> _Work order_
Every entry that follows is to be duplicated exactly.

Saved data entries
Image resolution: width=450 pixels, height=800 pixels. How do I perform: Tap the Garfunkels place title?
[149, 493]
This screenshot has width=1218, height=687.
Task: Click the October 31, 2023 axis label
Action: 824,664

> _Solution to the exercise_
Image resolution: width=450 pixels, height=800 pixels. How do I perform: Tap the Garfunkels place title?
[149, 493]
This screenshot has width=1218, height=687.
Task: Click the October 31, 2023 axis label
Action: 824,664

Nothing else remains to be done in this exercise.